- **DESCRIPTION OF THE TASK**
Please rewrite the material from the line with "Click the 110 324 recovered total badge" up to and including the line with "pyautogui.click(x=427, y=127)", swapping "badge" for "label" and keeping everything else the same. Give only those lines, without the pictures.

[START OF SUPPLIED RECORDS]

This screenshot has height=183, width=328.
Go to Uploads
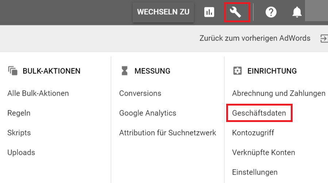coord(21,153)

[END OF SUPPLIED RECORDS]
[START OF SUPPLIED RECORDS]

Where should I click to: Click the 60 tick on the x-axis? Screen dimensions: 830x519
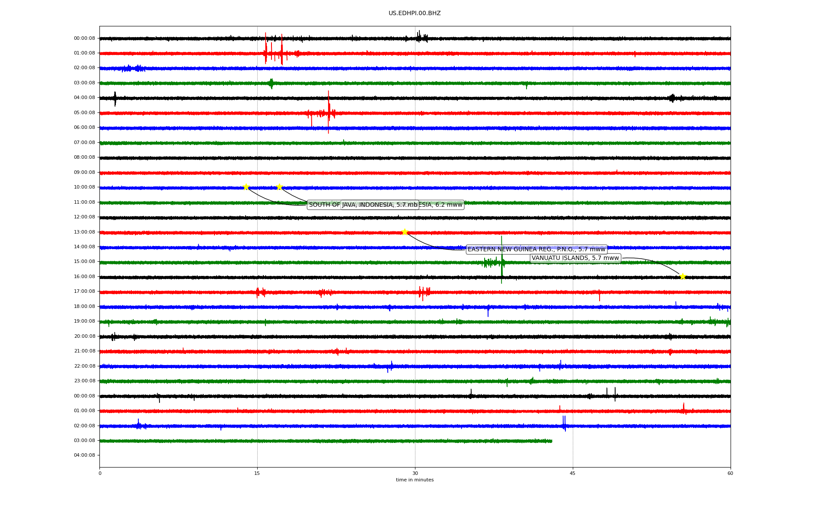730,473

[END OF SUPPLIED RECORDS]
[START OF SUPPLIED RECORDS]

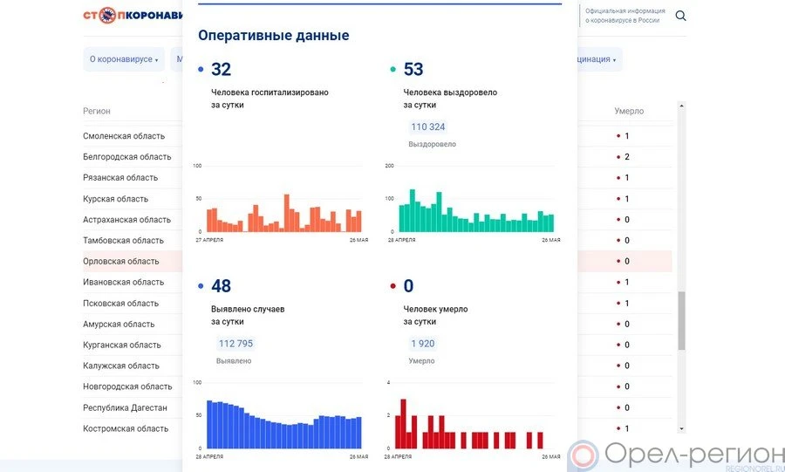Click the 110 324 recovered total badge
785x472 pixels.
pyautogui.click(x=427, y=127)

[END OF SUPPLIED RECORDS]

- **RESULT BELOW**
Click the 110 324 recovered total label
785x472 pixels.
pyautogui.click(x=427, y=127)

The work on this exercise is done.